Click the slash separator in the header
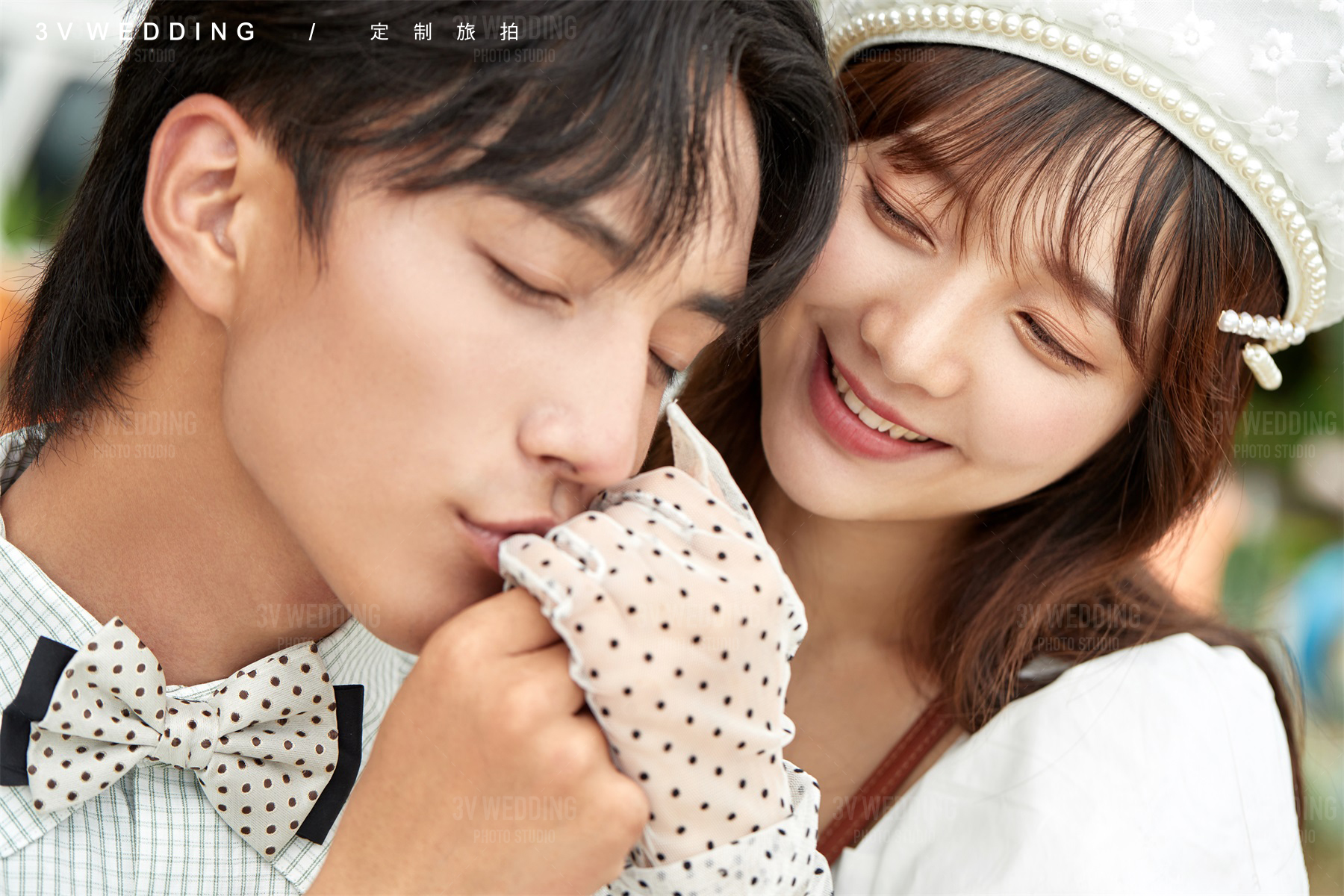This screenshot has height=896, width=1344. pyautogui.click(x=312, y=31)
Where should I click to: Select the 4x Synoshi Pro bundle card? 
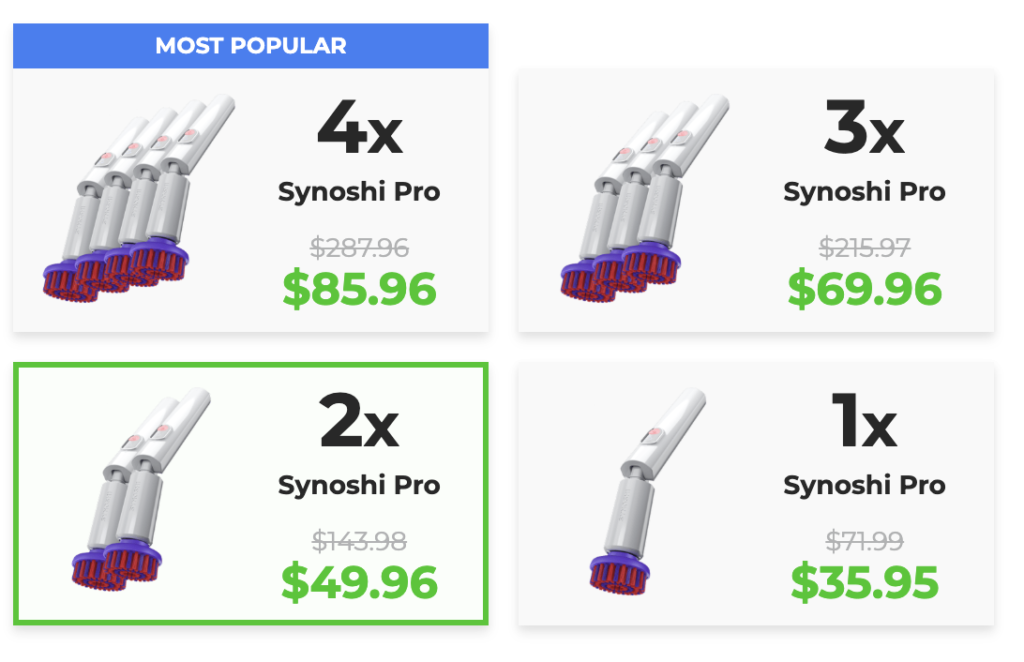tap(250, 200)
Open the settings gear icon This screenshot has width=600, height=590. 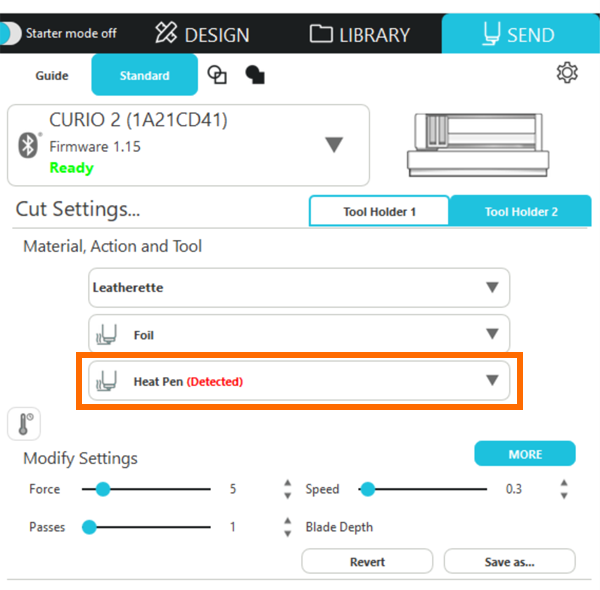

* * *

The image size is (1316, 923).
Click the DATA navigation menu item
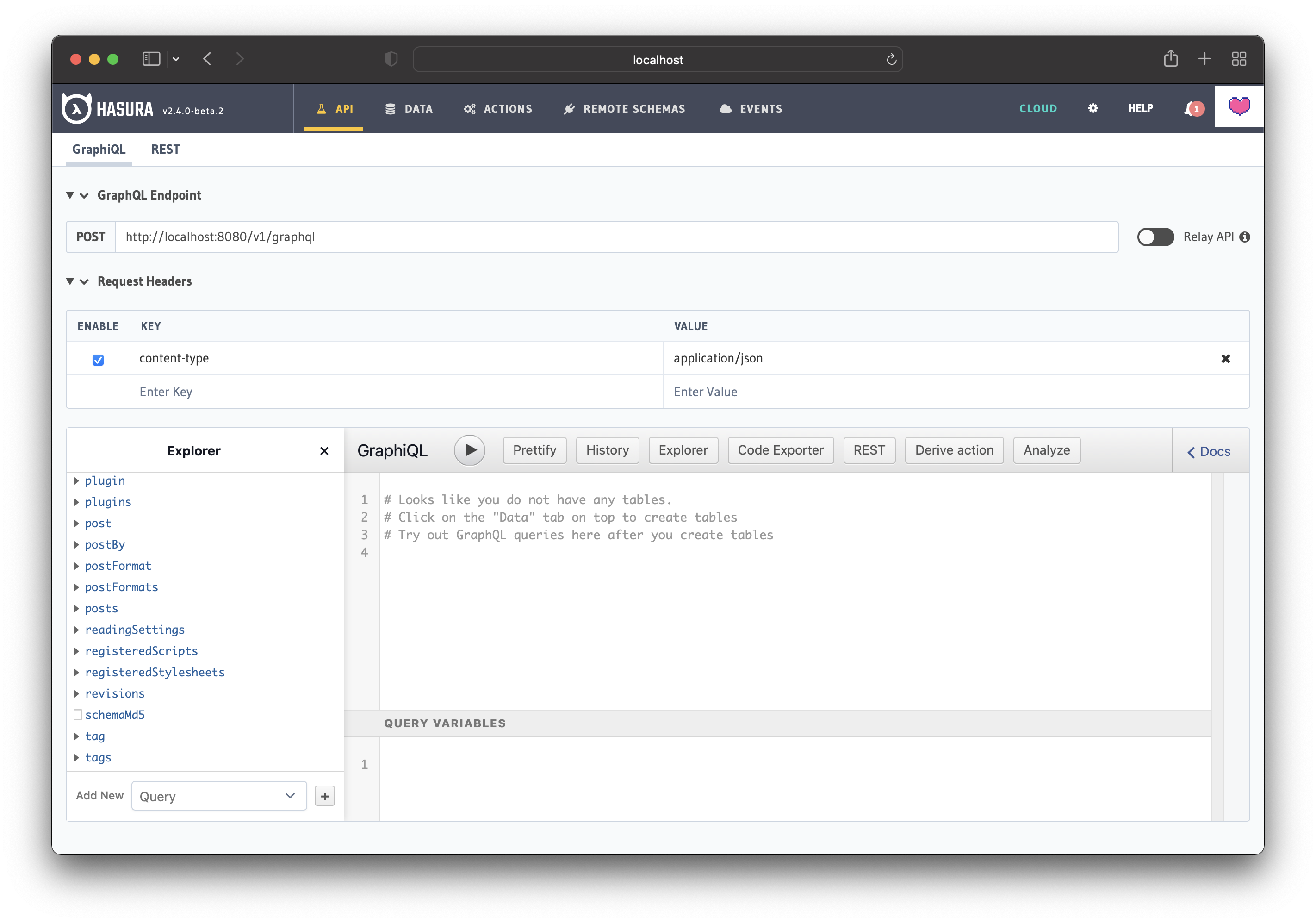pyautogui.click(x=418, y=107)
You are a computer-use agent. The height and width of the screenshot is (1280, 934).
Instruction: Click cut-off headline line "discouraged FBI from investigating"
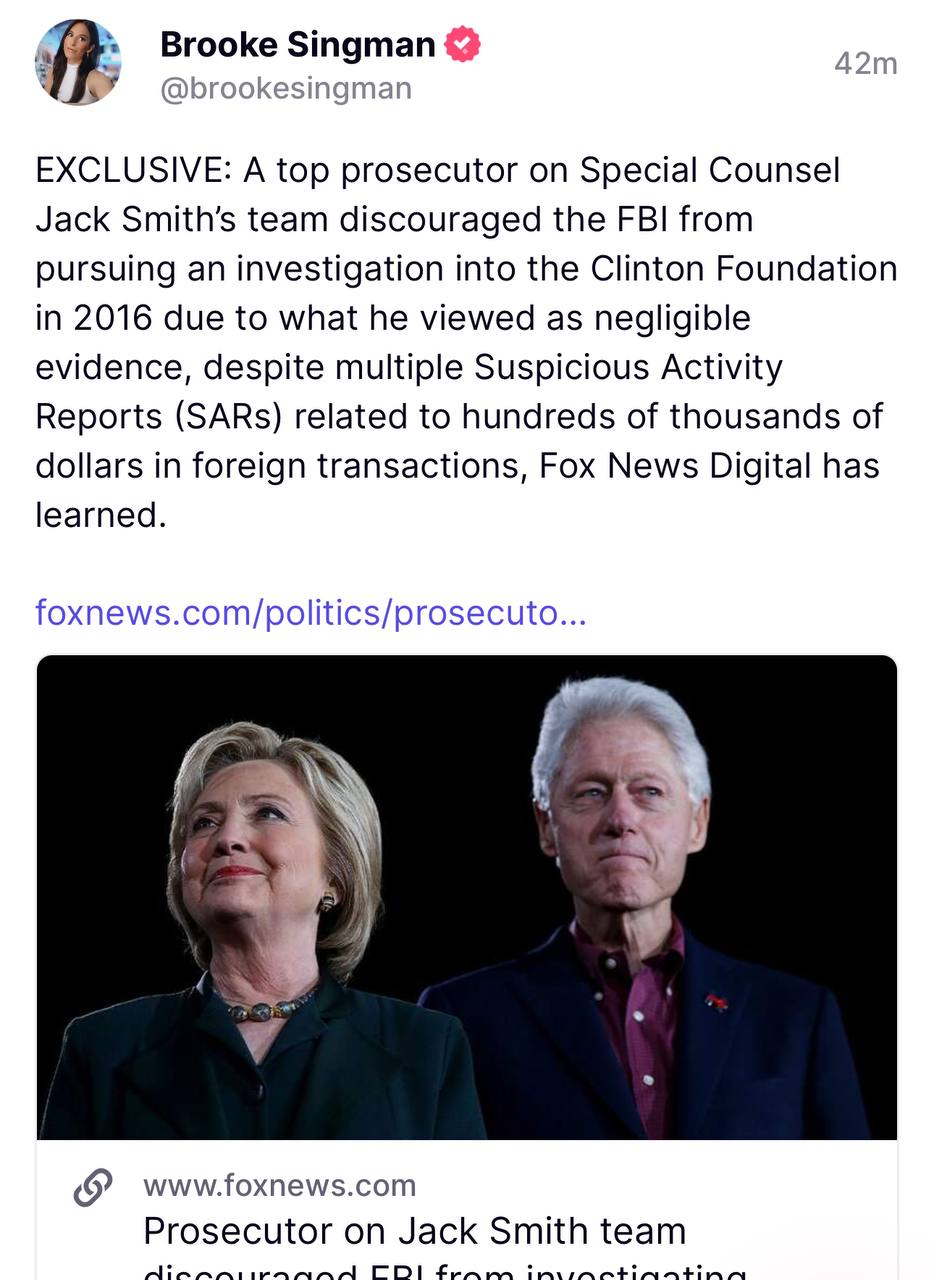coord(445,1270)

...

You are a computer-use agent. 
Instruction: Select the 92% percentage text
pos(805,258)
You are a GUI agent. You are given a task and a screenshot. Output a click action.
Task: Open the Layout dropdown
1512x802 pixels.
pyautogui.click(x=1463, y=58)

=== Task brief ===
Start with the line with "Click the slash separator in the header" in the listing above and stop after the line with "Open the settings". Write out exactly the lines in that stretch and no others, without pictures.

=== Solved problem ===
Click the slash separator in the header
This screenshot has height=896, width=1344. pyautogui.click(x=312, y=31)
Where should I click to: Select the 4x Synoshi Pro bundle card? 
tap(250, 200)
Open the settings gear icon This screenshot has width=600, height=590. 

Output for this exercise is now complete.